Alien: "How do I ignore something like that?"
So you cut out the smaller square, explaining how you can rotate and enlarge it to make it match the larger square. Now you have a rule for saying when two objects are the same shape: whenever you can rotate, enlarge, or shrink them to match each other. We say that the rotations and enlargements "preserve" the shape. In a sense, by defining the transformations that preserve a certain property, we pinpoint what that property really is. By describing what is allowed to change, we discover exactly what it is that stays the same.
That's the basic scheme: we specify that two objects have the same property whenever we can transform one into the other, allowing certain types of transformations (like rotations and enlargements) so that we can ignore certain properties of the objects (like the original orientations and sizes) while preserving the salient property (like the shape).
This scheme for thinking about objects and their properties is common in modern mathematics. Following these ideas, we are lead naturally to the study of topology. When discussing geometrical shapes above, we chose to ignore the exact position, size, and orientation of the object. Now we choose to ignore even more: we ignore the distances and angles between points on the object. What's left to say then about the shape? Even when there aren't pre-existing words for the topology of an object, we can still talk about collections of objects with the same topology and give names to each such collection. Following the above discussion, we just need to specify when two objects have the same topology. Again, we specify rules for transforming one object into another. Imagining that both objects are made of playdough, we say that two objects have the same topology if we can bend and stretch one object to match the other. Importantly, we aren't allowed to break or tear the playdough, nor are we allowed to smoosh separate pieces together.

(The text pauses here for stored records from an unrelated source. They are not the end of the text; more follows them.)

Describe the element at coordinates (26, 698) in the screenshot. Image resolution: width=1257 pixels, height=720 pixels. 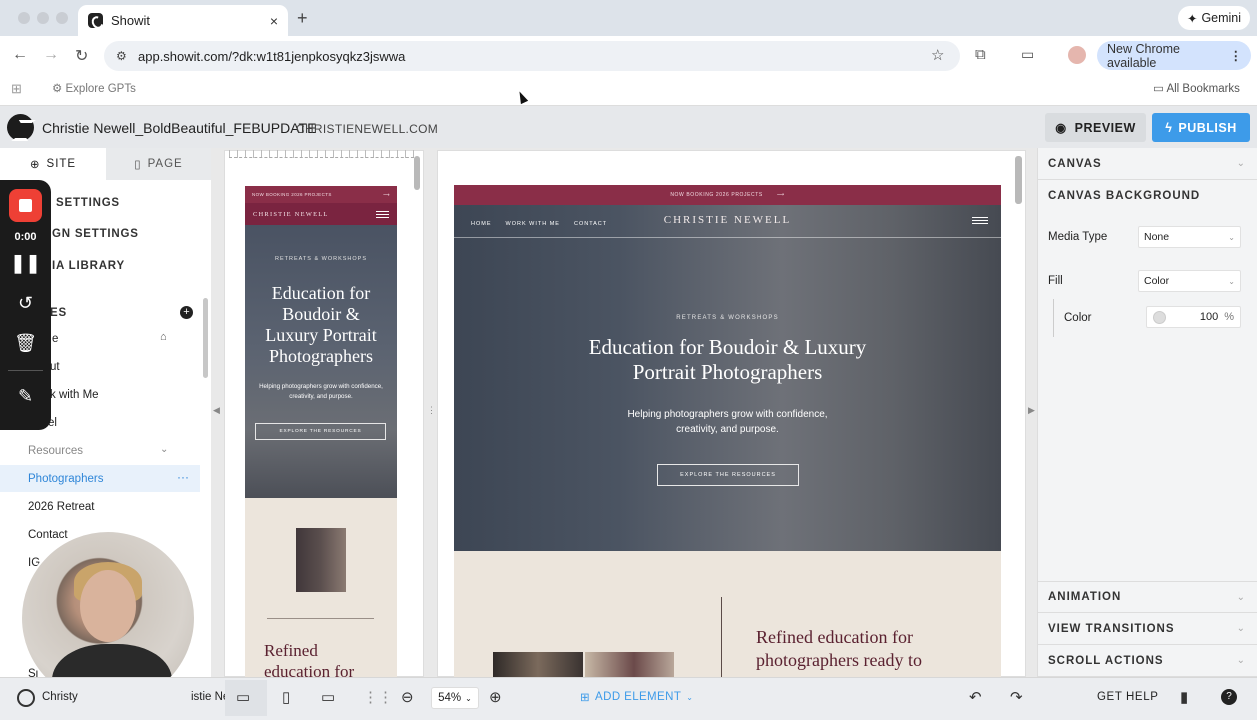
I see `user-icon` at that location.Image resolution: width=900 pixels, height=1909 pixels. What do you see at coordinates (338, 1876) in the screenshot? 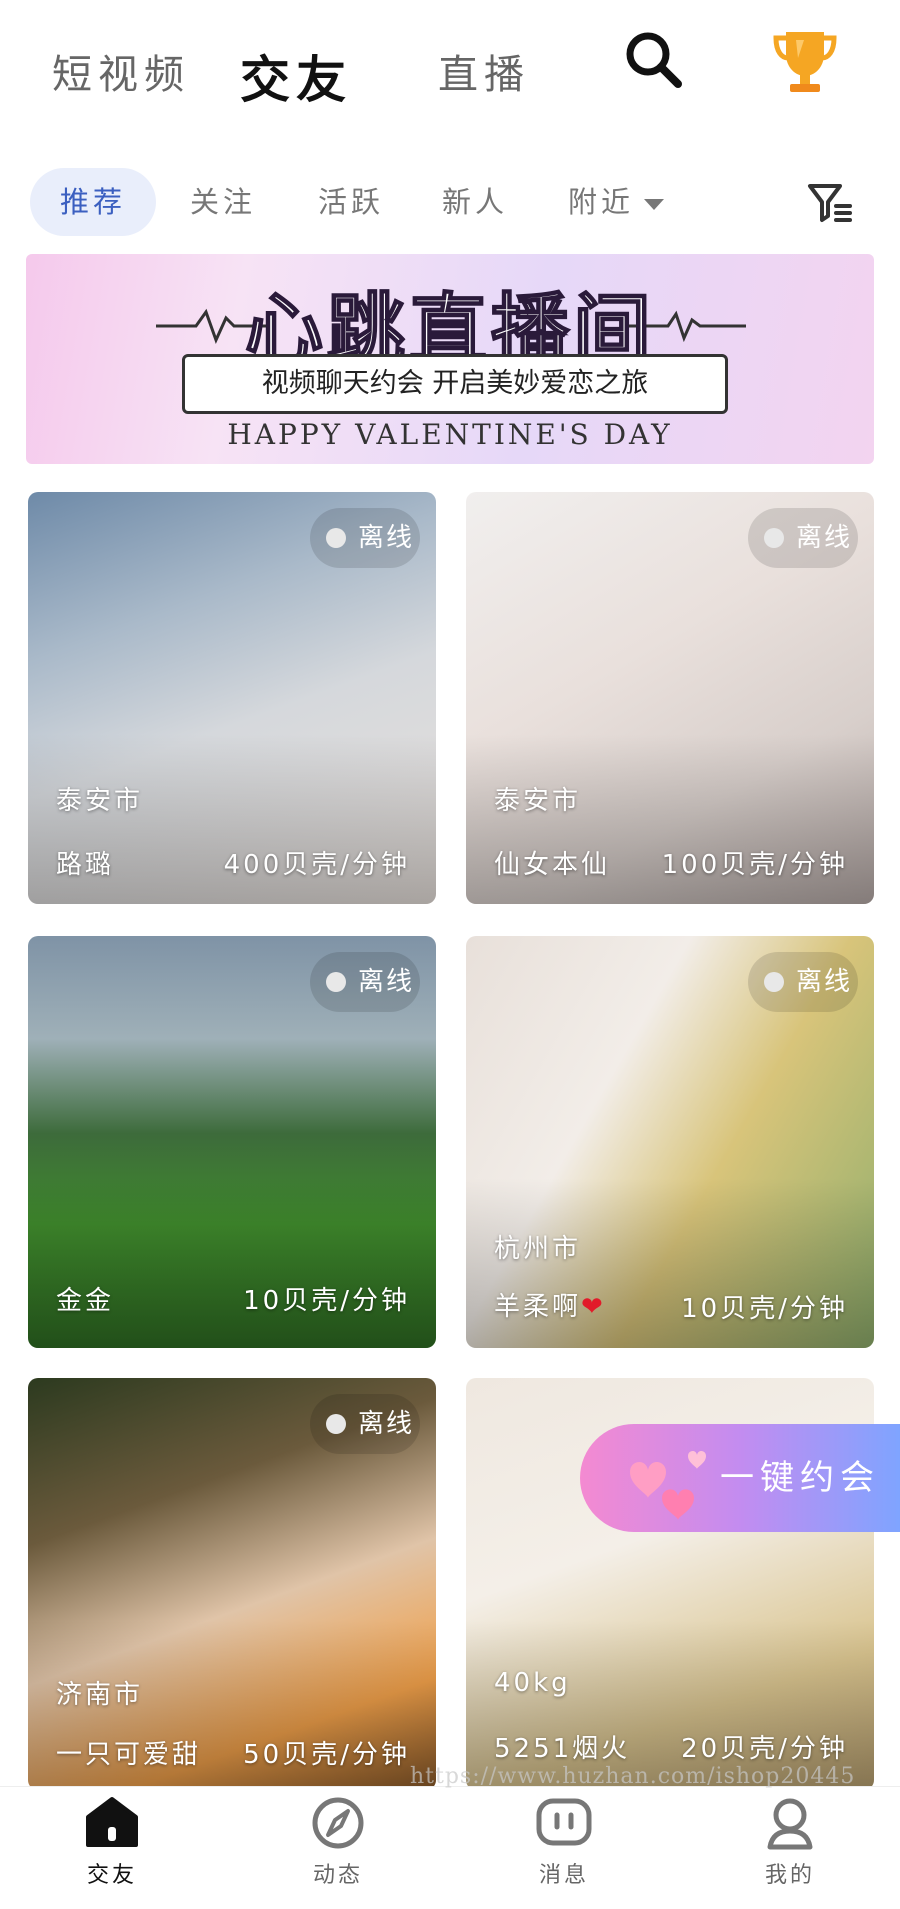
I see `nav-label: 动态` at bounding box center [338, 1876].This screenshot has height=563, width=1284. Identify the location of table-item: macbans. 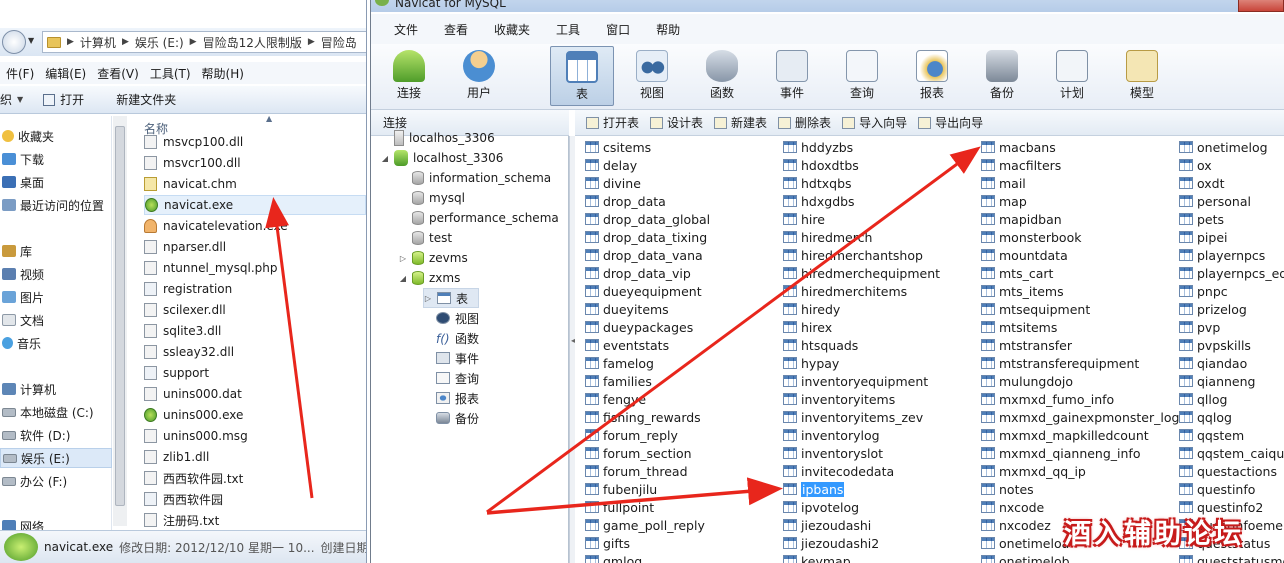
(1018, 147).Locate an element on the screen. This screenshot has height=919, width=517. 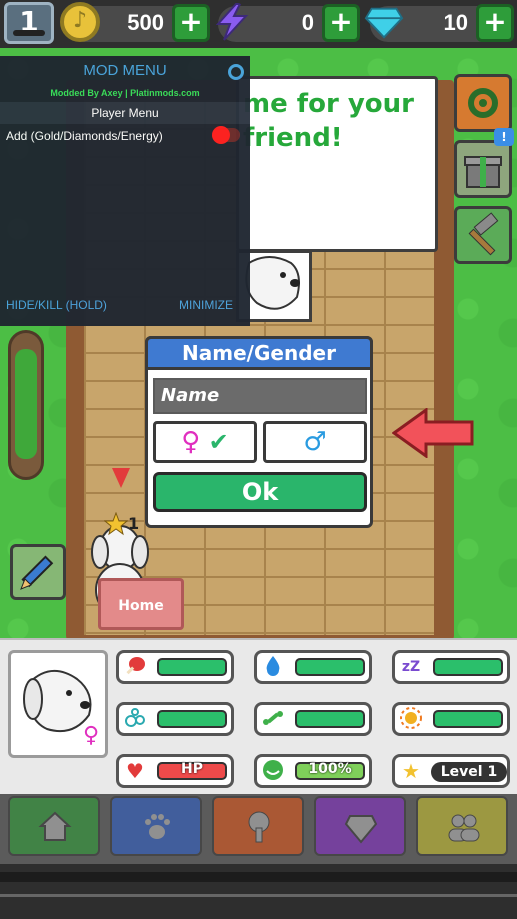
settings-button is located at coordinates (483, 103).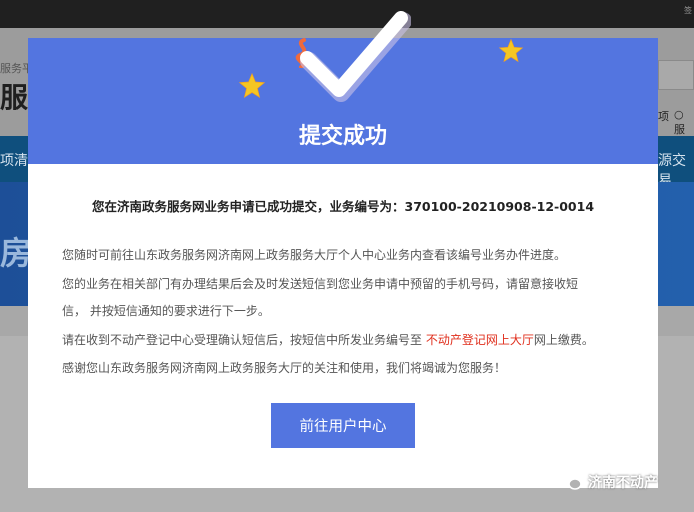 This screenshot has width=694, height=512. What do you see at coordinates (676, 75) in the screenshot?
I see `search-input` at bounding box center [676, 75].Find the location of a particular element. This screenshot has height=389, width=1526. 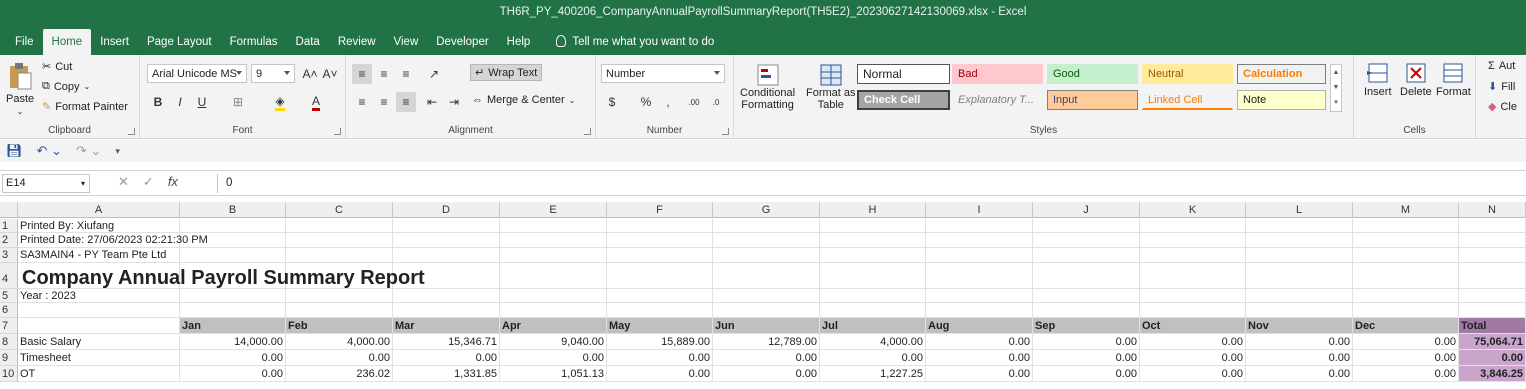

column-header-m: M is located at coordinates (1406, 210).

Here's where the famous bagel enters. We can bend a playdough ball into a cube if we pinch the corners, and vice versa. But we can't stretch a ball into a bagel, because we can't tear a hole in the playdough. Got it? Here are more examples: We can roll a ball into a long snake and form it into a horseshoe, but we can't smoosh the ends together to make a bagel. Conversely, we can't bend a bagel into a ball, which would requiring smooshing together the hole in the bagel. But we could roll the bagel into a thin hula hoop, or even into a coffee mug. (Here's a pleasing visualization, as pictured at the top.) So we say that a bagel and a coffee mug have the same "topological shape" or topology, whereas the bagel and the ball have different topologies. Hence the joking adage, "A topologist can't tell a donut from a coffee cup."
Within mathematics there are many other examples of this type of thinking, in which mathematicians identify new properties and classes of objects. But why go through the mental exercise? Considering new properties can be practical. After all, why does a toddler come to intuitively understand the concept of shapes? Say she's presented with different pegs and holes. Soon she learns that square pegs with different colors are still the same in some sense: they can all be placed in the square hole. Shape is a useful abstraction, because objects with the same shape often share other, more concrete or useful properties. In fact, that's why physicists came to learn about topology from mathematicians. Sometimes, an important physical property like the conductivity of some material will be unchanged when the shape of the material is bent or stretched. In these cases, the conductivity of two objects can only be different when the objects have different topologies.
But most mathematicians do not search for new properties and descriptions in order to serve physics or other practical purposes. For them, these exercises are fun and enlightening; they help one understand the essence of objects and their relationships.